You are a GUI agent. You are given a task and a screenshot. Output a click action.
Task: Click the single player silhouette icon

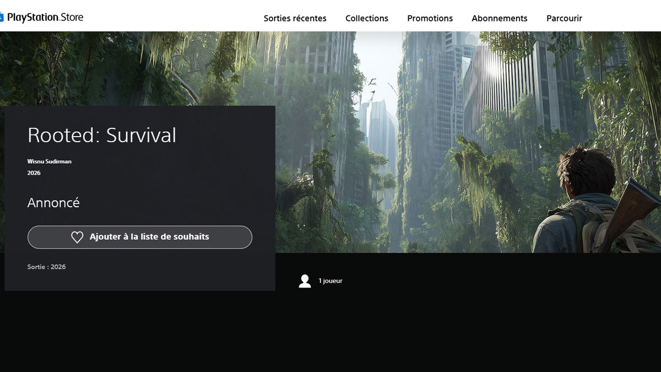(x=305, y=281)
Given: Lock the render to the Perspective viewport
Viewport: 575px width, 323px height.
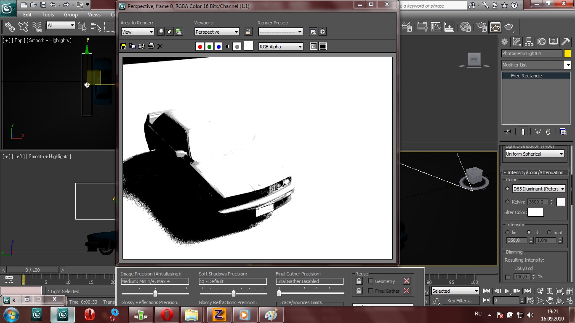Looking at the screenshot, I should [x=248, y=32].
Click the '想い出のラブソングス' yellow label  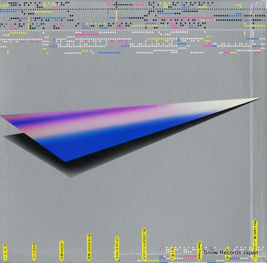point(144,244)
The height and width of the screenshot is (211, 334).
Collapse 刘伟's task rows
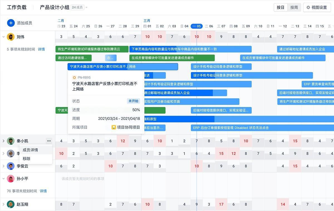coord(3,37)
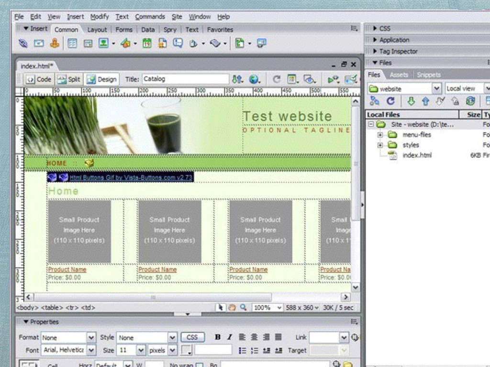This screenshot has height=367, width=490.
Task: Open the text color swatch picker
Action: tap(187, 350)
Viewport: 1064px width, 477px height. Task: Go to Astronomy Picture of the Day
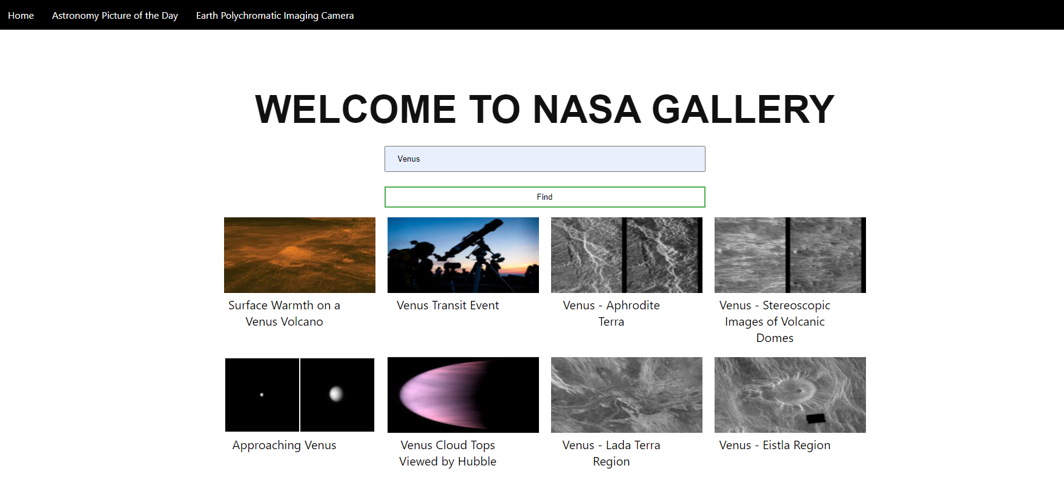[x=114, y=15]
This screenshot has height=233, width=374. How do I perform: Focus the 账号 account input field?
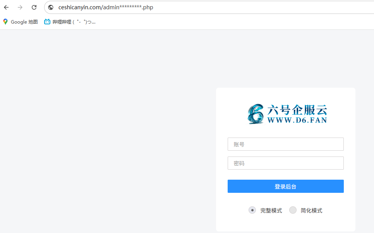[x=285, y=144]
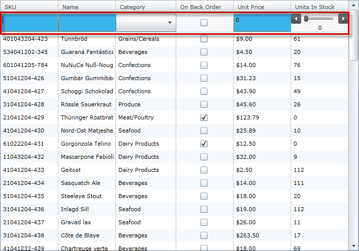The image size is (359, 251).
Task: Click the SKU filter input field
Action: point(30,23)
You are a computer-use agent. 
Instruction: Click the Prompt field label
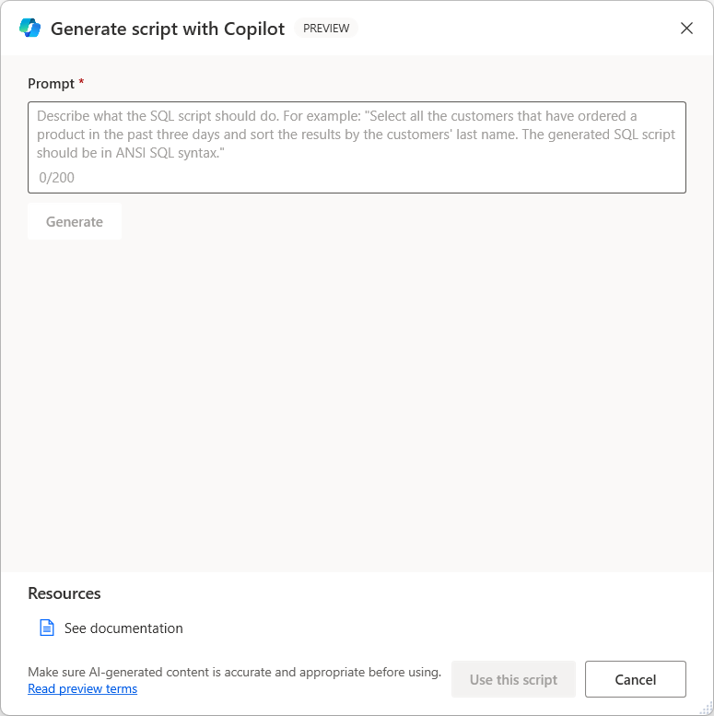tap(51, 84)
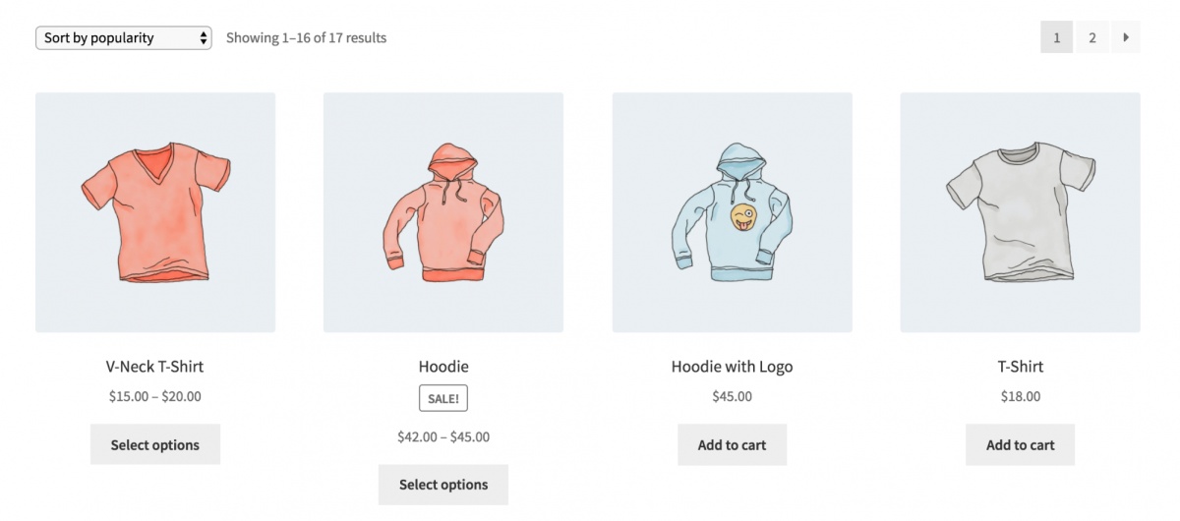Add Hoodie with Logo to cart
Viewport: 1180px width, 521px height.
click(732, 445)
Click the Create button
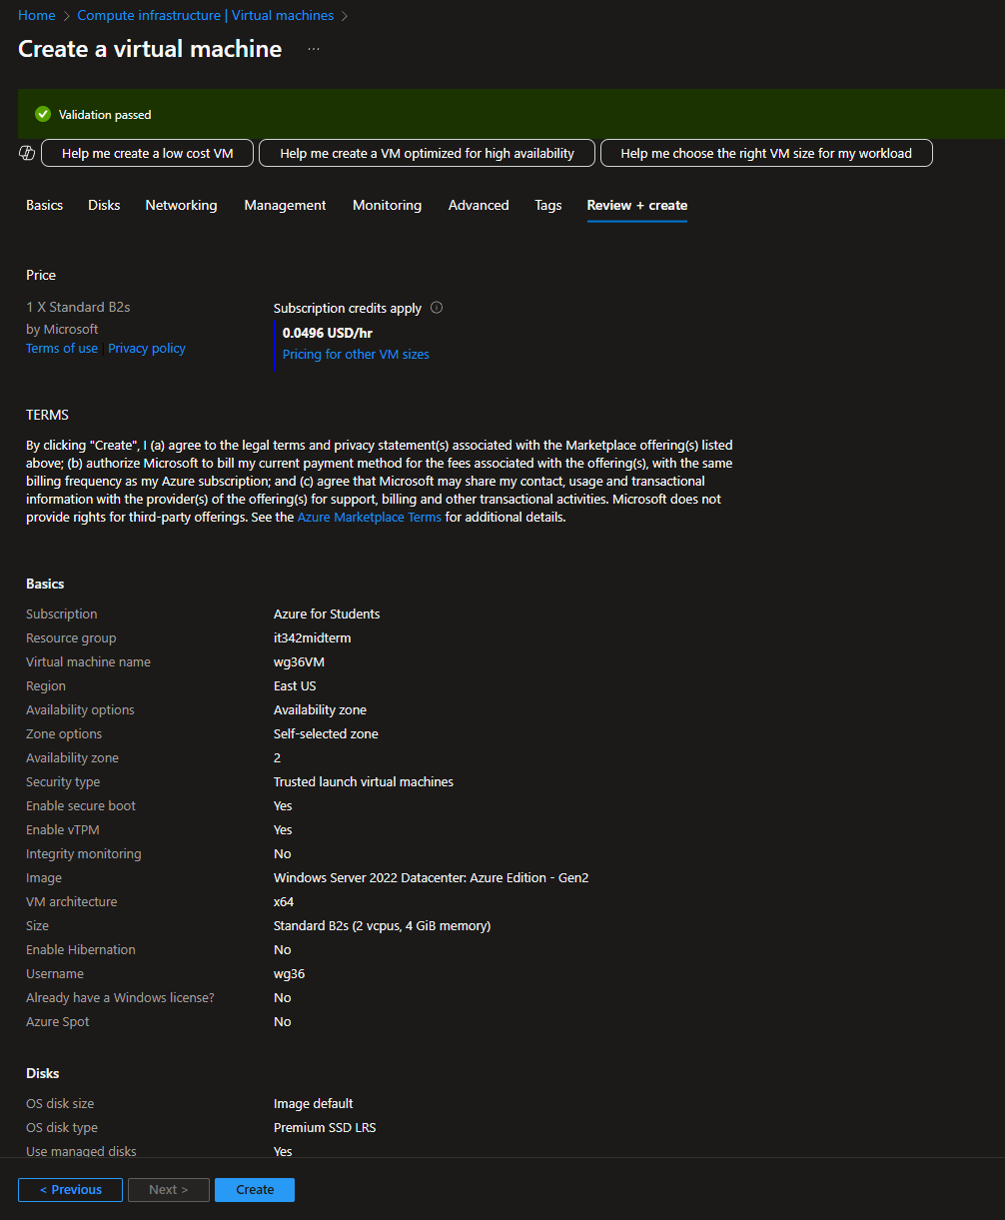The height and width of the screenshot is (1220, 1005). tap(255, 1190)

========================================================================

Exercise »
Select every line in the records above that contains the word "agent".

Task output »
You are a GUI agent. You are given a task and a screenshot. Output a click action.
You are a computer-use agent. 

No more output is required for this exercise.